3.2. Apples and Pears

Malic acid is the main organic acid in apple and pear fruits, and its accumulation and metabolism play a central role in determining fruit acidity and flavor quality. Malic acid is strictly regulated by metabolic enzymes, membrane transporters, proton pumps and various transcription factors in the process of synthesis, transportation, storage and degradation. In apple (Malus domestica ‘Qinguan’), the tonoplast P3A-ATPase proton pump MdMa11 and the malate transporter MdMa1 are core determinants of fruit acidity, and their expression is subject to multilayered transcriptional controls. For instance, MdMYB123 positively regulates MdMa1 and MdMa11 expression [47], whereas MdMYB21 represses that of MdMa1, leading to reduced acidity [48]. Multi-omics approaches have significantly advanced our understanding of malic acid regulation in apples.

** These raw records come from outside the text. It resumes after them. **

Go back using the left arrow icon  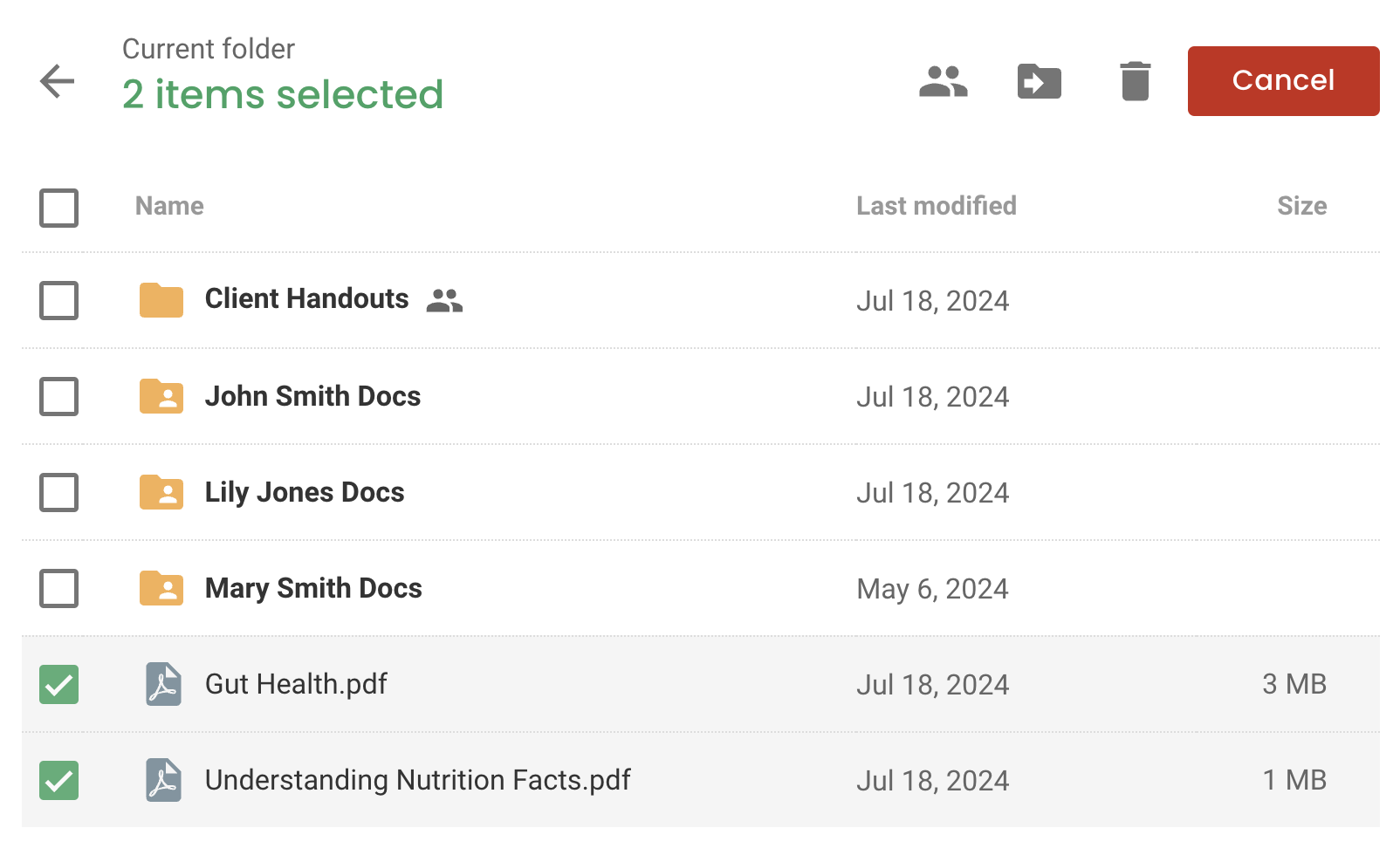[58, 81]
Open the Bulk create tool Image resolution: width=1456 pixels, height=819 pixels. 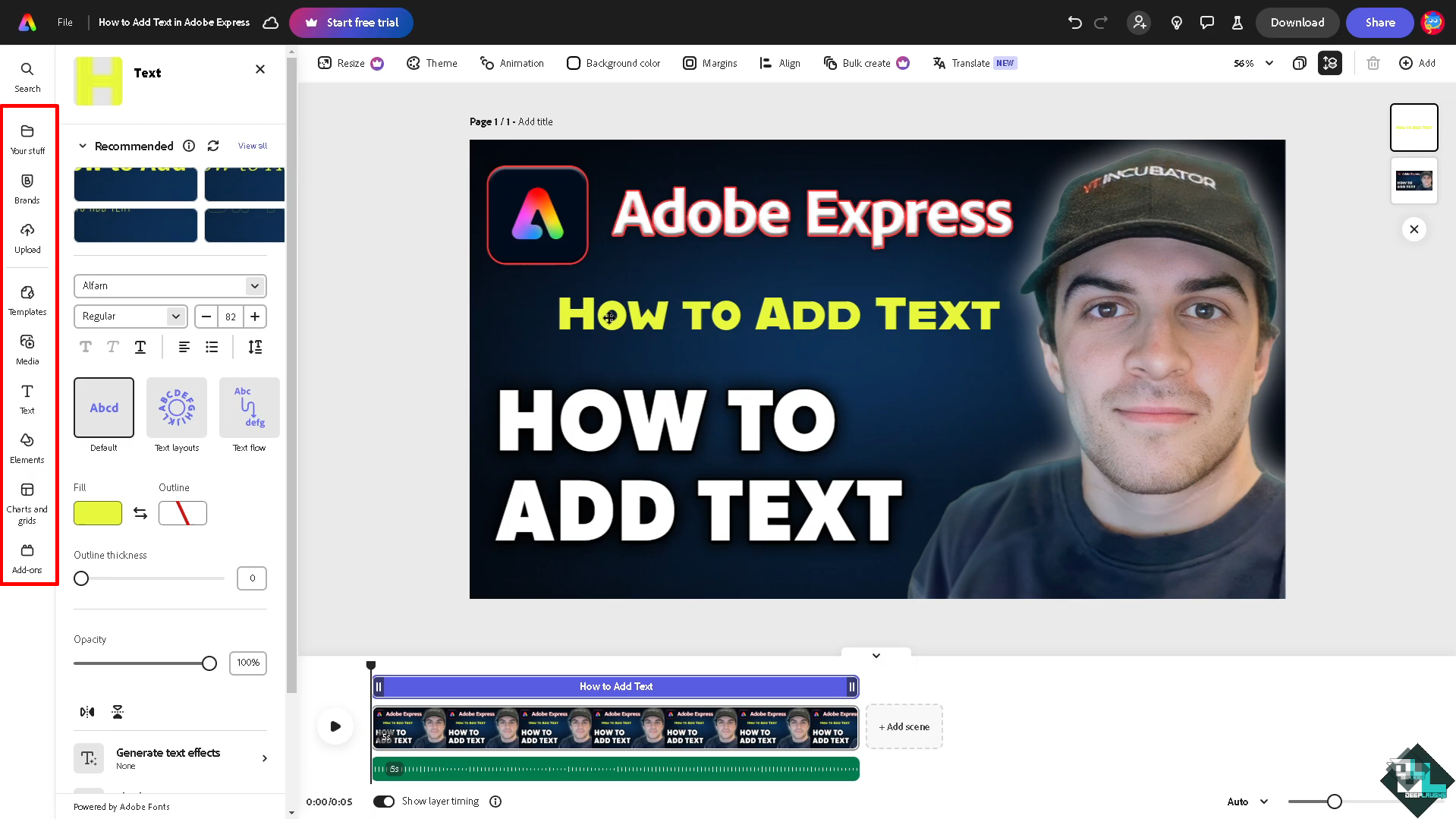(x=858, y=63)
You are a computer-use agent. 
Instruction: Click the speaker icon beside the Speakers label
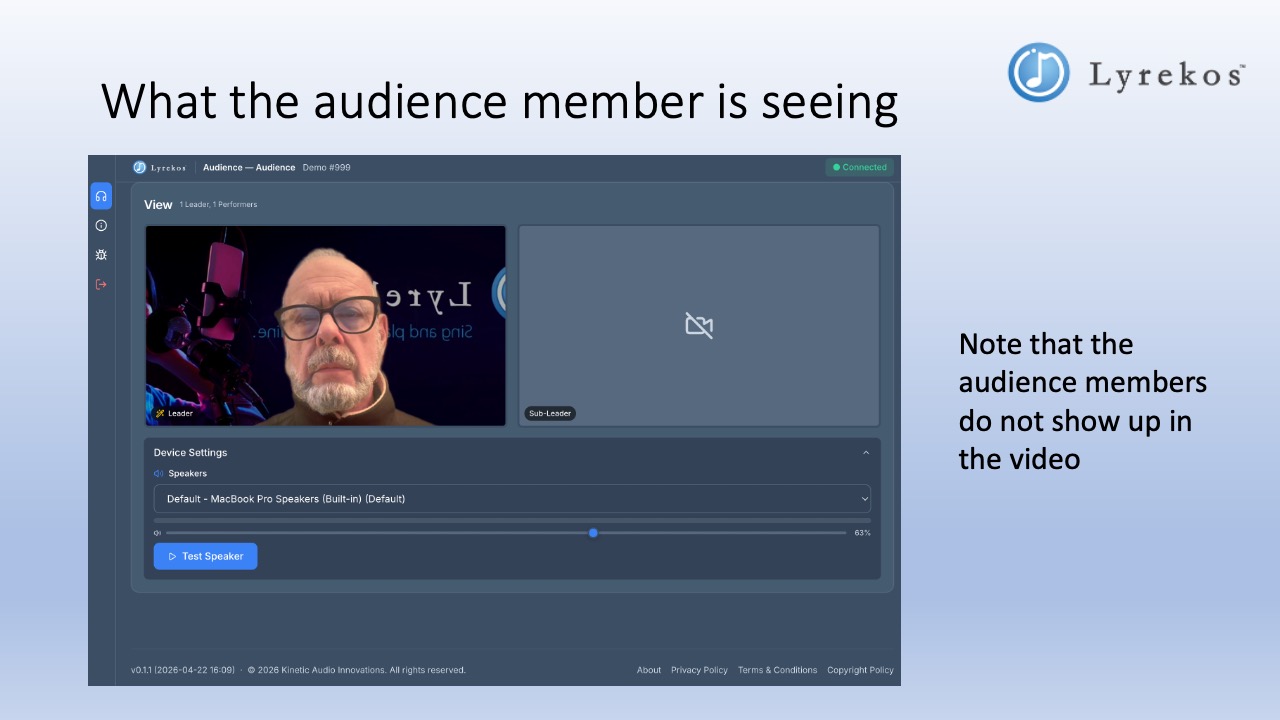point(159,473)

Transcriptome analysis across nine apple accessions identified key regulatory networks, with MdMa12 and MDH12 showing coordinated expression patterns [49]. Integrated genomic and transcriptomic studies have revealed that allelic variations in malate dehydrogenase genes contribute to natural variation in fruit acidity [50]. In ‘Honeycrisp’, MdESE3 activates MdMa11, MdtDT, and MdMDH12 expression, thereby promoting malic acid accumulation [51]. In ‘Gala’ and ‘Fuji’, MdWRKY126 modulates cytosolic malic acid synthesis by activating MdMDH5 expression [52], while MdNAC18.1 directly binds to the MdMa11 promoter and simultaneously regulates the transcription of several genes involved in acid metabolism, including MdWRKY126, MdMDH5, and MdtDT [53]. The cytosolic malate dehydrogenase MdcyMDH enhanced malic acid accumulation and simultaneously promoted sucrose synthesis [54]. Furthermore, in nine apple accessions, the mitochondrial proton pump MdMa12 has been shown to cooperate with MDH12 to regulate fruit acidity [49]. MdMa7 and MdNADP-ME influence the balance between malic acid and sugar through promoter mutation or metabolic pathway modulation [50].

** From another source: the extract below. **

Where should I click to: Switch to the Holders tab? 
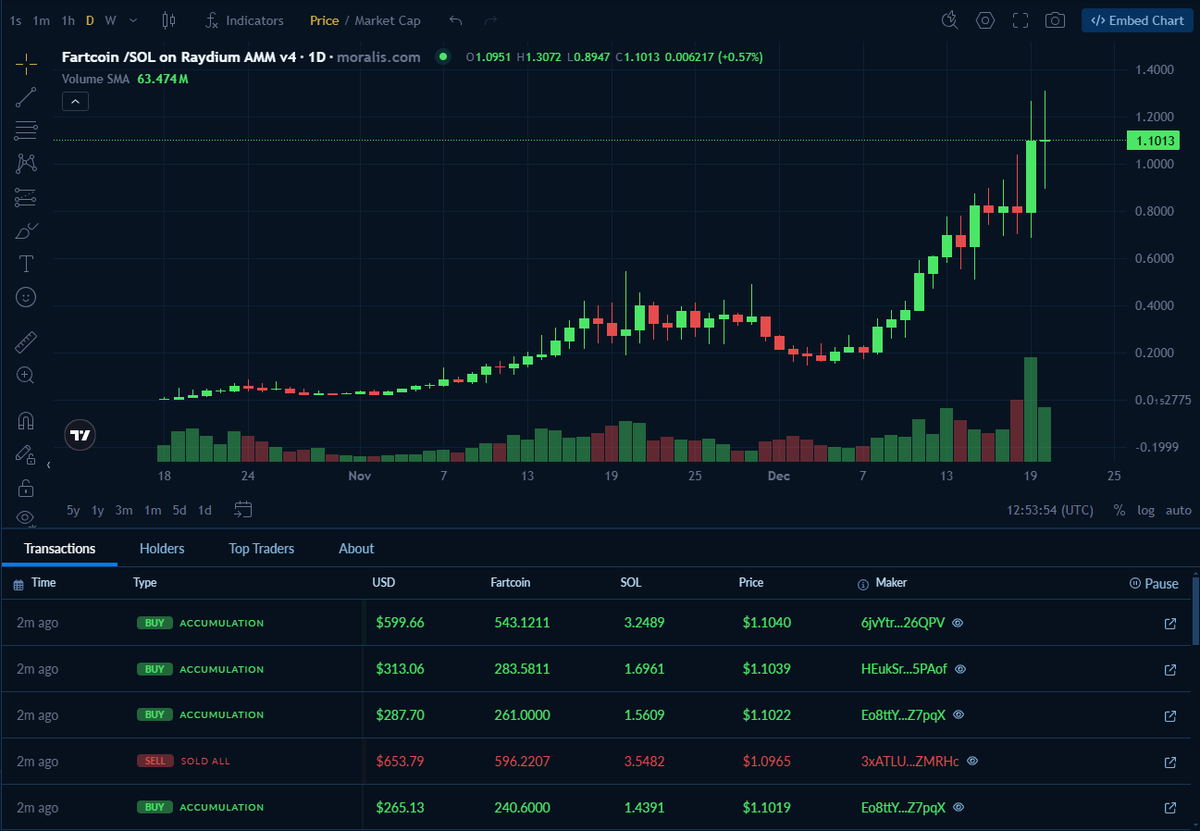[162, 548]
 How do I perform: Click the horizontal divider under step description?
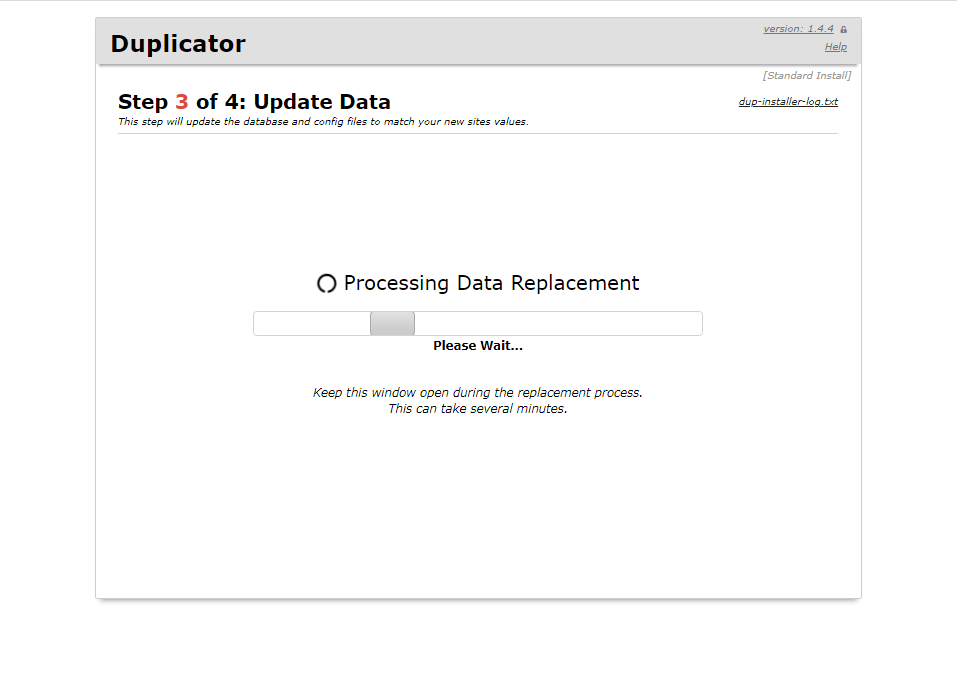(x=477, y=134)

Beyond transcriptional regulation, epigenetic modifications also contribute to acidity variation. In ‘Honeycrisp’, methylation patterns are associated with organic acid levels: lower promoter methylation of key organic acid metabolism genes (e.g., MDH and ME) correlates with their transcriptional upregulation and enhanced malate accumulation, and reduced methylation of the vacuolar transport gene MdMa11 has also been reported [55]. In kiwifruit, dynamic m6A mRNA modification modulates ripening-related gene expression, and the m6A demethylase AcALKBH10 participates in post-transcriptional control of organic-acid-related pathways during ripening; together, DNA methylation and m6A form a multi-layered epigenetic regulatory network linked to ethylene signaling and fruit quality traits [56].

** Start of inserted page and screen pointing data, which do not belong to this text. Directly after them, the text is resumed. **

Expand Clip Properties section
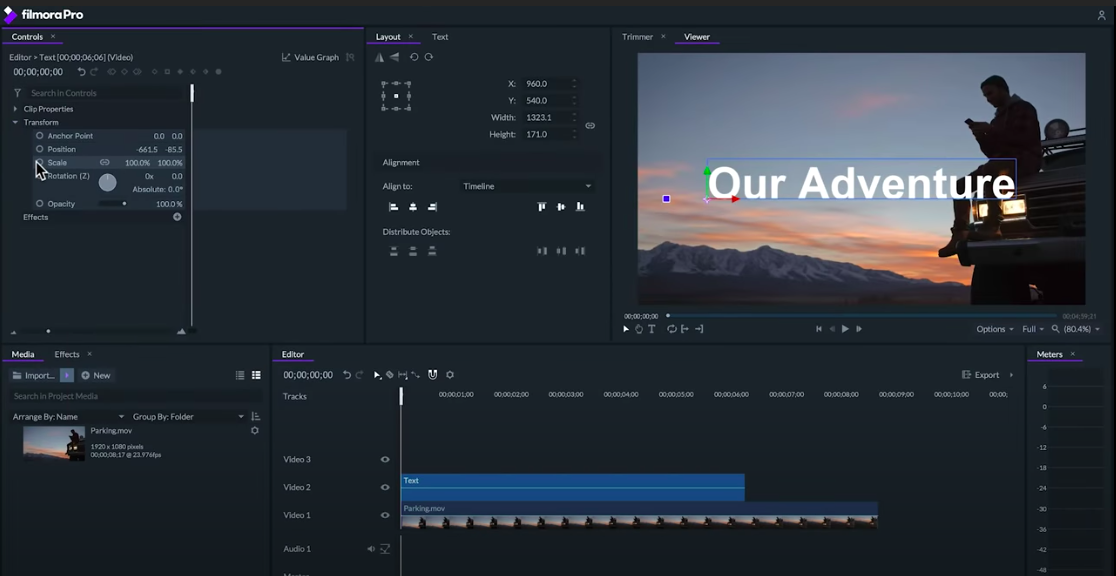Viewport: 1116px width, 576px height. [x=16, y=109]
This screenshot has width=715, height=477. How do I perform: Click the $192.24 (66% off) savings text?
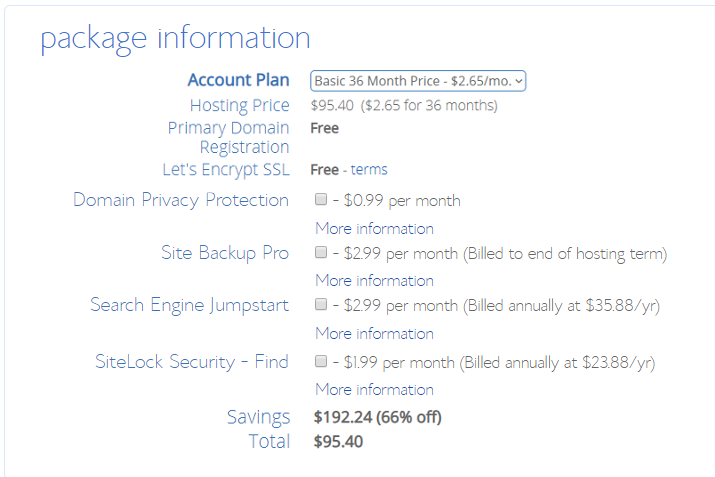point(378,417)
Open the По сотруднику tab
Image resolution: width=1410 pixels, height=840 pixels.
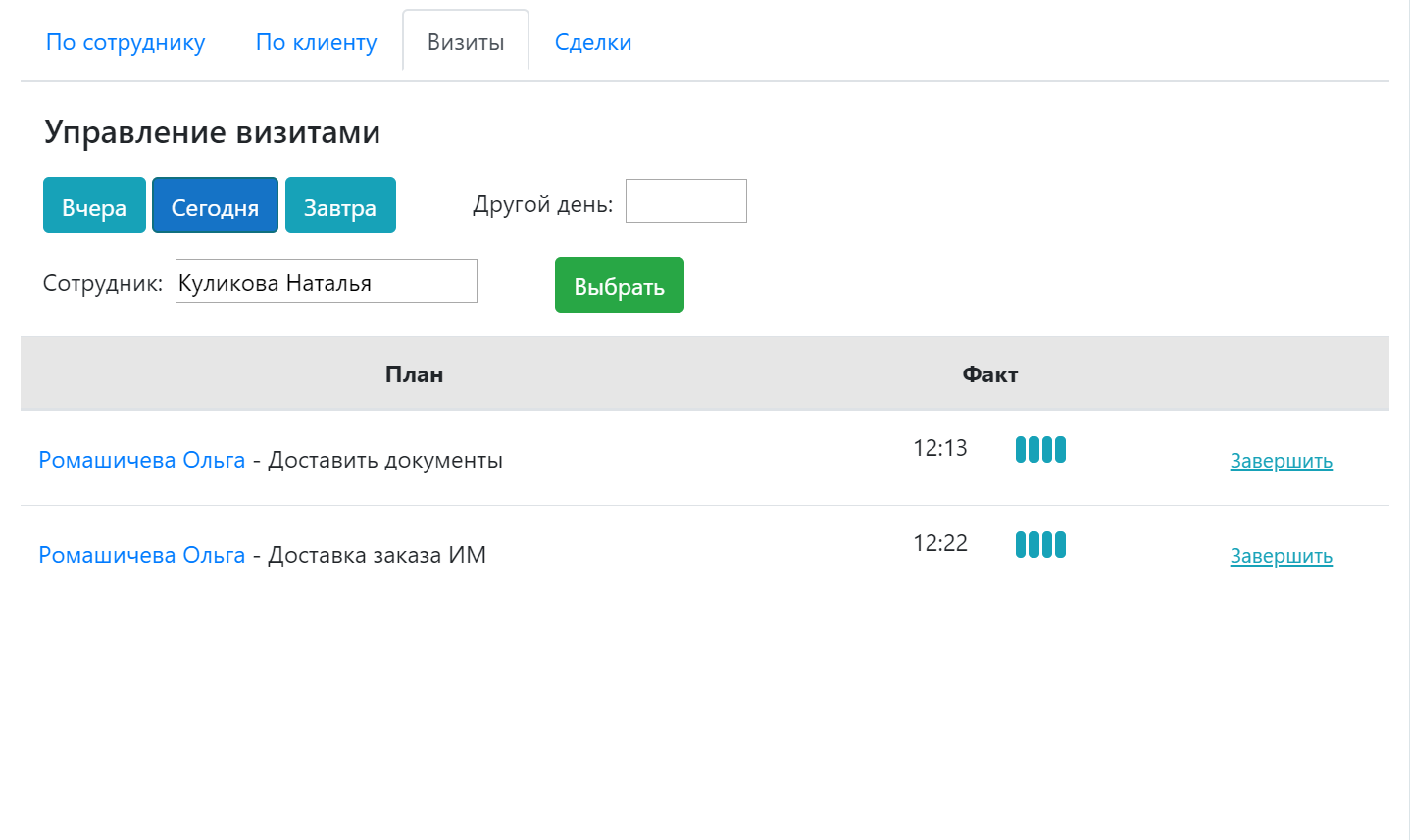click(126, 43)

Exogenous treatments also influenced malic acid metabolism [57]. In ‘Golden Delicious’, γ-aminobutyric acid (GABA) has been shown to delay acidity decline and suppress ethylene production during postharvest storage, whereas methyl jasmonate (MeJA) suppresses the GABA shunt and modulates organic acid metabolism to maintain fruit quality [58]. In five pear cultivars, the vacuolar proton pump gene PbPH5 directly promotes malic acid accumulation within vacuoles [59], while cyNAD-MDH and cyNADP-ME are involved in malic acid synthesis and degradation, respectively, and are significantly regulated by postharvest treatments such as 1-methylcycloprepene (MCP) and ethephon [60]. Additionally, in pear (Pyrus pyrifolia ‘Chuxialv’), the application of organic and bio-organic fertilizers altered the sugar-to-acid ratio by modulating the expression of genes associated with sugar and organic acid metabolism (e.g., SPS, VAP, and cyACO) in pear fruits, thereby improving flavor quality [61].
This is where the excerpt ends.